*Activity:* Within the listing below, determine how many lines hold the word "dropdown". Give the number with no commentary.

*Data provided:*
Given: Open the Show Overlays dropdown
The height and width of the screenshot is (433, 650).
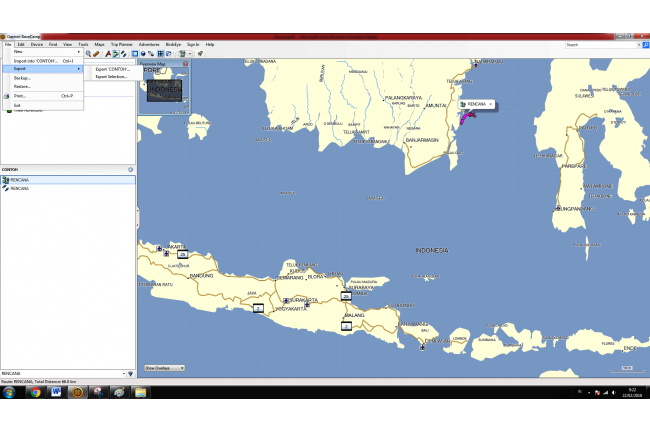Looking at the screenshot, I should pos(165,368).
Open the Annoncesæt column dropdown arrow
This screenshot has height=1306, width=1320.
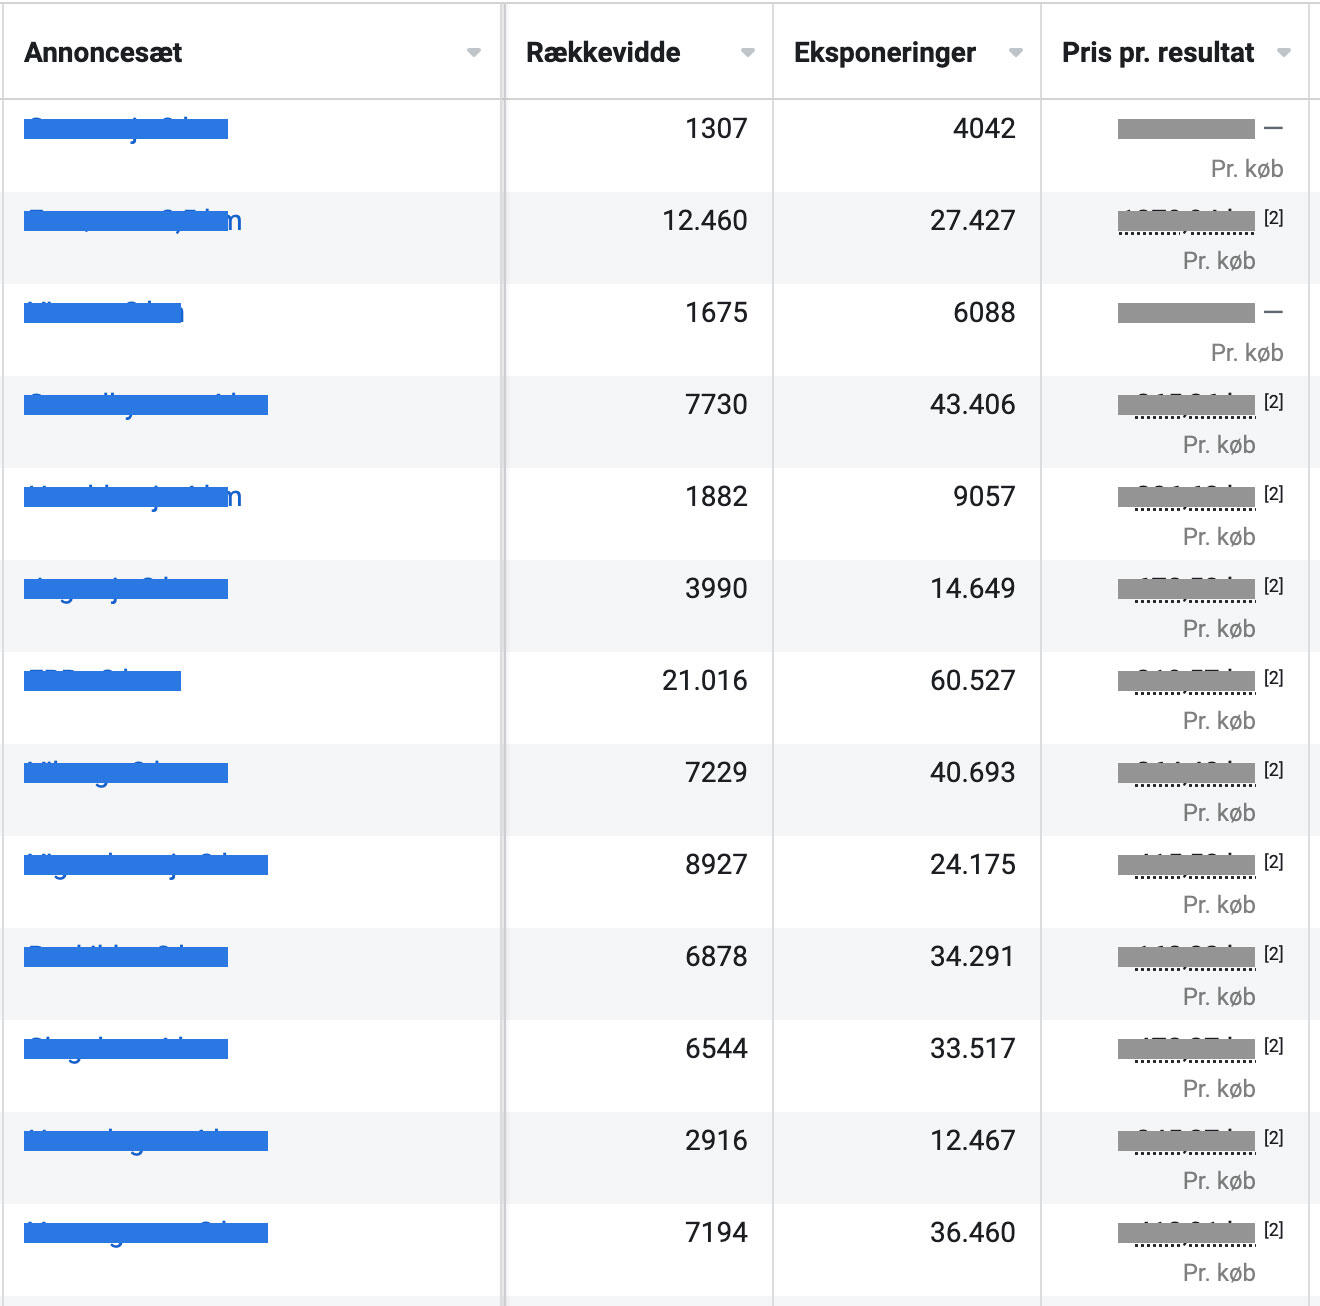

*Task solution:* 2